Required action: Exercise in exact copying. Transcribe every entry that follows, word for word.
---------- Records for the task
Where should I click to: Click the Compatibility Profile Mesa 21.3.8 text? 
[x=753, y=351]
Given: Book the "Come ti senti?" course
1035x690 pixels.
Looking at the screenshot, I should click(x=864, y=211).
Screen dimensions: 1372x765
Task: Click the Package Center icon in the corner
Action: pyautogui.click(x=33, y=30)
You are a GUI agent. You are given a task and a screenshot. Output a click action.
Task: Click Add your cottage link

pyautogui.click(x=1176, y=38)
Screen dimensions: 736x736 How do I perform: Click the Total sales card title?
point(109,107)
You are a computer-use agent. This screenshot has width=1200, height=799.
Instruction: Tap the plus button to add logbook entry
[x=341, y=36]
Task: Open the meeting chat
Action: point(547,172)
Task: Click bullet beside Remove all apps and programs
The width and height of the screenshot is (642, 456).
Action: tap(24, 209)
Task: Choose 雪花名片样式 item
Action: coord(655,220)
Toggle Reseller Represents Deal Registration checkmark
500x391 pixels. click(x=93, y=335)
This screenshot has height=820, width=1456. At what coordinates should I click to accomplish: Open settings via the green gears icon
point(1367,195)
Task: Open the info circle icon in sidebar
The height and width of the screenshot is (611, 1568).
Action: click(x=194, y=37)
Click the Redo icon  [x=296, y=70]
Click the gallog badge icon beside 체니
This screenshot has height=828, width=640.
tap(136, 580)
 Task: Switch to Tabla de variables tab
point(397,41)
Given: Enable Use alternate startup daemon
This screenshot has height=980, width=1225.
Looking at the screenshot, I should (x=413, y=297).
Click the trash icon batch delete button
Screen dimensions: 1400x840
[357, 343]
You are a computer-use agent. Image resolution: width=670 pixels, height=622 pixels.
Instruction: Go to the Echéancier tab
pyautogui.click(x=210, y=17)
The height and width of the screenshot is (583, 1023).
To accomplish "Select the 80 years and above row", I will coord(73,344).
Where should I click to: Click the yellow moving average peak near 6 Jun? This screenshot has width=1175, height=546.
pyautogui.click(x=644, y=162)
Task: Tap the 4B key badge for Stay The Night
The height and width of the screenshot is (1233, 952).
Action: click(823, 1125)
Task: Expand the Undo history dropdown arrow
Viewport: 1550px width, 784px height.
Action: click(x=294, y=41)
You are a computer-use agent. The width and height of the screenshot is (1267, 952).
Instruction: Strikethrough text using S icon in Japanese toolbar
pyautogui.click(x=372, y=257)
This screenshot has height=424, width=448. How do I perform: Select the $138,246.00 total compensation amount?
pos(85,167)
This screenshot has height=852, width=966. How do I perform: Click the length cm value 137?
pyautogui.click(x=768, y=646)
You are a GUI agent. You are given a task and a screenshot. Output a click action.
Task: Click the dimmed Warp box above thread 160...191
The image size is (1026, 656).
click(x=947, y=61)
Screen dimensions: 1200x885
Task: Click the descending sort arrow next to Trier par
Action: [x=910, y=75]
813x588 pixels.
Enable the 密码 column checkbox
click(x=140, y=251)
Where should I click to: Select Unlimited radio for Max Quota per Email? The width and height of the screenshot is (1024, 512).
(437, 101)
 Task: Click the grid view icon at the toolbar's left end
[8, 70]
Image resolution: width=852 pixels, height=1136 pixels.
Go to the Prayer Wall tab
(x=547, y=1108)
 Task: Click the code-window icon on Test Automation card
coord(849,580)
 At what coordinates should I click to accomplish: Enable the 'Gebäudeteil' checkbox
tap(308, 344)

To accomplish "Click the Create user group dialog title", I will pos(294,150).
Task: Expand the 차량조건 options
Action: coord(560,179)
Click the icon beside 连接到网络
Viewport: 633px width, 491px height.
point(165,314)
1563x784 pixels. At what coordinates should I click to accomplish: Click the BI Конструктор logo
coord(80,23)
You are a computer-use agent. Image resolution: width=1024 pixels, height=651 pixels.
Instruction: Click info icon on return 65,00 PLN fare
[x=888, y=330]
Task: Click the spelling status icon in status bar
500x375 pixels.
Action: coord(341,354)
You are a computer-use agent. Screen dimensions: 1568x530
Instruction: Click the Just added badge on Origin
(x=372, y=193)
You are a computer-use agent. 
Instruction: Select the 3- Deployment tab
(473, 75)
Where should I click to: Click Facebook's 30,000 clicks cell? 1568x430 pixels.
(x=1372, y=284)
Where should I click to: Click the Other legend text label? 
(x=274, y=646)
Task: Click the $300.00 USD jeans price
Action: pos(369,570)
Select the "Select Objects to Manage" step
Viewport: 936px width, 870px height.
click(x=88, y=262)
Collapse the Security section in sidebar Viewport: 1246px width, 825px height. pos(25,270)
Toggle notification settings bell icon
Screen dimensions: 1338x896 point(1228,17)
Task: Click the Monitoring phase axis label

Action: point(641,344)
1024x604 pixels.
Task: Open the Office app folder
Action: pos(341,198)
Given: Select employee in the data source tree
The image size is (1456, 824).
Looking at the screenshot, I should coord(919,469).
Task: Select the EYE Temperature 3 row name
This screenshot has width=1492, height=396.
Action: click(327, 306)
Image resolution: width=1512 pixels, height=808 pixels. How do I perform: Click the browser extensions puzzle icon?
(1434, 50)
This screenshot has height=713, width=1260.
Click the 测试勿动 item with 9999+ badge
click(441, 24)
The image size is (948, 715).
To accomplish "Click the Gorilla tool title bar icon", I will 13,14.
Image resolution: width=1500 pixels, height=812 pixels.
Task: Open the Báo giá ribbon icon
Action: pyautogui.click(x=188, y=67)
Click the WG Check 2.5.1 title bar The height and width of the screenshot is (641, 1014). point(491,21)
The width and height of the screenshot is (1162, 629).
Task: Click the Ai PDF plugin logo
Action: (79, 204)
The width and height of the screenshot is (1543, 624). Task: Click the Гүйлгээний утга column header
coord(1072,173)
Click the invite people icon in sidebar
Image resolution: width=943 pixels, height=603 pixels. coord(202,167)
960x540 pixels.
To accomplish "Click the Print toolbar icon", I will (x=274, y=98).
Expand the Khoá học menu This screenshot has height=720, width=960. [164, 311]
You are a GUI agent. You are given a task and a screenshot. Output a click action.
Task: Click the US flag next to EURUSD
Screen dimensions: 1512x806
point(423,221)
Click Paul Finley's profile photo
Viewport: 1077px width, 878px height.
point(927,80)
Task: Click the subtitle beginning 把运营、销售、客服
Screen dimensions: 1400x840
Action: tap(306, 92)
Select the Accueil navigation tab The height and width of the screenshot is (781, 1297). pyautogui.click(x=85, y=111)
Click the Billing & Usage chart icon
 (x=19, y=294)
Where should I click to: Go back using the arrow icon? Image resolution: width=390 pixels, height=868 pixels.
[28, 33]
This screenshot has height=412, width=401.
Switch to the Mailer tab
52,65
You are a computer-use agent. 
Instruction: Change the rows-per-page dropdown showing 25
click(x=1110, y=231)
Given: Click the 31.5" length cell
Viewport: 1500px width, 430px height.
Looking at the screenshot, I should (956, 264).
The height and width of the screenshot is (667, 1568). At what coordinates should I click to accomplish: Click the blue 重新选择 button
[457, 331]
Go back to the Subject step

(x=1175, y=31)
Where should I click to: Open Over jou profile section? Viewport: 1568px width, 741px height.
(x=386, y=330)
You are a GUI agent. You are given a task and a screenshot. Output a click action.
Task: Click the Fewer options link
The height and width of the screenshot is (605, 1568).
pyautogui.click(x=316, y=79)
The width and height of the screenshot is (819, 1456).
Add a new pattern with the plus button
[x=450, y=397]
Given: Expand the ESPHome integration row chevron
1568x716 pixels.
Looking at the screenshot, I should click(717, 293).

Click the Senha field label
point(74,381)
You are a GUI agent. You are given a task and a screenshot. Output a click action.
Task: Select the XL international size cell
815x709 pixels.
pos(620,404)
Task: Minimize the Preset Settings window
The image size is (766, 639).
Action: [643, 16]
--------------------
Response to the task:
Where should I click to: Click the Compatibility Profile Mesa 21.3.8 text? 
[x=753, y=351]
Given: Book the "Come ti senti?" course
1035x690 pixels.
Looking at the screenshot, I should click(x=864, y=211).
Screen dimensions: 1372x765
Task: Click the Package Center icon in the corner
Action: pyautogui.click(x=33, y=30)
You are a GUI agent. You are given a task and a screenshot. Output a click action.
Task: Click Add your cottage link

pyautogui.click(x=1176, y=38)
Screen dimensions: 736x736 How do I perform: Click the Total sales card title?
point(109,107)
You are a computer-use agent. This screenshot has width=1200, height=799.
Instruction: Tap the plus button to add logbook entry
[x=341, y=36]
Task: Open the meeting chat
Action: point(547,172)
Task: Click bullet beside Remove all apps and programs
The width and height of the screenshot is (642, 456).
Action: tap(24, 209)
Task: Choose 雪花名片样式 item
Action: coord(655,220)
Toggle Reseller Represents Deal Registration checkmark
500x391 pixels. click(x=93, y=335)
This screenshot has height=820, width=1456. At what coordinates should I click to accomplish: Open settings via the green gears icon
point(1367,195)
Task: Open the info circle icon in sidebar
The height and width of the screenshot is (611, 1568).
Action: click(x=194, y=37)
Click the Redo icon  [x=296, y=70]
Click the gallog badge icon beside 체니
This screenshot has height=828, width=640.
tap(136, 580)
 Task: Switch to Tabla de variables tab
point(397,41)
Given: Enable Use alternate startup daemon
This screenshot has height=980, width=1225.
Looking at the screenshot, I should (x=413, y=297).
Click the trash icon batch delete button
Screen dimensions: 1400x840
[357, 343]
You are a computer-use agent. Image resolution: width=670 pixels, height=622 pixels.
Instruction: Go to the Echéancier tab
pyautogui.click(x=210, y=17)
The height and width of the screenshot is (583, 1023).
To accomplish "Select the 80 years and above row", I will coord(73,344).
Where should I click to: Click the yellow moving average peak near 6 Jun? This screenshot has width=1175, height=546.
pyautogui.click(x=644, y=162)
Task: Tap the 4B key badge for Stay The Night
The height and width of the screenshot is (1233, 952).
Action: click(823, 1125)
Task: Expand the Undo history dropdown arrow
Viewport: 1550px width, 784px height.
Action: click(x=294, y=41)
You are a computer-use agent. The width and height of the screenshot is (1267, 952).
Instruction: Strikethrough text using S icon in Japanese toolbar
pyautogui.click(x=372, y=257)
This screenshot has height=424, width=448. How do I perform: Select the $138,246.00 total compensation amount?
pos(85,167)
This screenshot has height=852, width=966. How do I perform: Click the length cm value 137?
pyautogui.click(x=768, y=646)
You are a GUI agent. You are given a task and a screenshot. Output a click action.
Task: Click the dimmed Warp box above thread 160...191
The image size is (1026, 656).
click(x=947, y=61)
Screen dimensions: 1200x885
Task: Click the descending sort arrow next to Trier par
Action: [x=910, y=75]
813x588 pixels.
Enable the 密码 column checkbox
click(x=140, y=251)
Where should I click to: Select Unlimited radio for Max Quota per Email? The width and height of the screenshot is (1024, 512).
(437, 101)
 Task: Click the grid view icon at the toolbar's left end
[8, 70]
Image resolution: width=852 pixels, height=1136 pixels.
Go to the Prayer Wall tab
(x=547, y=1108)
 Task: Click the code-window icon on Test Automation card
coord(849,580)
 At what coordinates should I click to accomplish: Enable the 'Gebäudeteil' checkbox
tap(308, 344)

To accomplish "Click the Create user group dialog title", I will pos(294,150).
Task: Expand the 차량조건 options
Action: coord(560,179)
Click the icon beside 连接到网络
Viewport: 633px width, 491px height.
point(165,314)
1563x784 pixels. At what coordinates should I click to accomplish: Click the BI Конструктор logo
coord(80,23)
You are a computer-use agent. Image resolution: width=1024 pixels, height=651 pixels.
Instruction: Click info icon on return 65,00 PLN fare
[x=888, y=330]
Task: Click the spelling status icon in status bar
500x375 pixels.
Action: coord(341,354)
You are a computer-use agent. Screen dimensions: 1568x530
Instruction: Click the Just added badge on Origin
(x=372, y=193)
You are a computer-use agent. 
Instruction: Select the 3- Deployment tab
(473, 75)
Where should I click to: Click Facebook's 30,000 clicks cell? 1568x430 pixels.
(x=1372, y=284)
Where should I click to: Click the Other legend text label? 
(x=274, y=646)
Task: Click the $300.00 USD jeans price
Action: pos(369,570)
Select the "Select Objects to Manage" step
Viewport: 936px width, 870px height.
click(x=88, y=262)
Collapse the Security section in sidebar Viewport: 1246px width, 825px height. pos(25,270)
Toggle notification settings bell icon
Screen dimensions: 1338x896 point(1228,17)
Task: Click the Monitoring phase axis label

Action: point(641,344)
1024x604 pixels.
Task: Open the Office app folder
Action: pos(341,198)
Given: Select employee in the data source tree
The image size is (1456, 824).
Looking at the screenshot, I should coord(919,469).
Task: Select the EYE Temperature 3 row name
This screenshot has width=1492, height=396.
Action: click(327, 306)
Image resolution: width=1512 pixels, height=808 pixels. How do I perform: Click the browser extensions puzzle icon?
(1434, 50)
This screenshot has height=713, width=1260.
Click the 测试勿动 item with 9999+ badge
click(441, 24)
The image size is (948, 715).
To accomplish "Click the Gorilla tool title bar icon", I will 13,14.
Image resolution: width=1500 pixels, height=812 pixels.
Task: Open the Báo giá ribbon icon
Action: pyautogui.click(x=188, y=67)
Click the WG Check 2.5.1 title bar The height and width of the screenshot is (641, 1014). point(491,21)
The width and height of the screenshot is (1162, 629).
Task: Click the Ai PDF plugin logo
Action: (79, 204)
The width and height of the screenshot is (1543, 624). Task: Click the Гүйлгээний утга column header
coord(1072,173)
Click the invite people icon in sidebar
Image resolution: width=943 pixels, height=603 pixels. coord(202,167)
960x540 pixels.
To accomplish "Click the Print toolbar icon", I will (x=274, y=98).
Expand the Khoá học menu This screenshot has height=720, width=960. [164, 311]
You are a GUI agent. You are given a task and a screenshot. Output a click action.
Task: Click the US flag next to EURUSD
Screen dimensions: 1512x806
point(423,221)
Click Paul Finley's profile photo
Viewport: 1077px width, 878px height.
point(927,80)
Task: Click the subtitle beginning 把运营、销售、客服
Screen dimensions: 1400x840
Action: tap(306, 92)
Select the Accueil navigation tab The height and width of the screenshot is (781, 1297). pyautogui.click(x=85, y=111)
Click the Billing & Usage chart icon
 (x=19, y=294)
Where should I click to: Go back using the arrow icon? Image resolution: width=390 pixels, height=868 pixels.
[28, 33]
This screenshot has height=412, width=401.
Switch to the Mailer tab
52,65
You are a computer-use agent. 
Instruction: Change the rows-per-page dropdown showing 25
click(x=1110, y=231)
Given: Click the 31.5" length cell
Viewport: 1500px width, 430px height.
Looking at the screenshot, I should (956, 264).
The height and width of the screenshot is (667, 1568). At what coordinates should I click to accomplish: Click the blue 重新选择 button
[457, 331]
Go back to the Subject step

(x=1175, y=31)
Where should I click to: Open Over jou profile section? Viewport: 1568px width, 741px height.
(x=386, y=330)
You are a GUI agent. You are given a task and a screenshot. Output a click action.
Task: Click the Fewer options link
The height and width of the screenshot is (605, 1568).
pyautogui.click(x=316, y=79)
The width and height of the screenshot is (819, 1456).
Add a new pattern with the plus button
[x=450, y=397]
Given: Expand the ESPHome integration row chevron
1568x716 pixels.
Looking at the screenshot, I should click(717, 293).

Click the Senha field label
point(74,381)
You are a GUI agent. You are given a task and a screenshot. Output a click action.
Task: Select the XL international size cell
815x709 pixels.
pos(620,404)
Task: Minimize the Preset Settings window
The image size is (766, 639).
Action: [643, 16]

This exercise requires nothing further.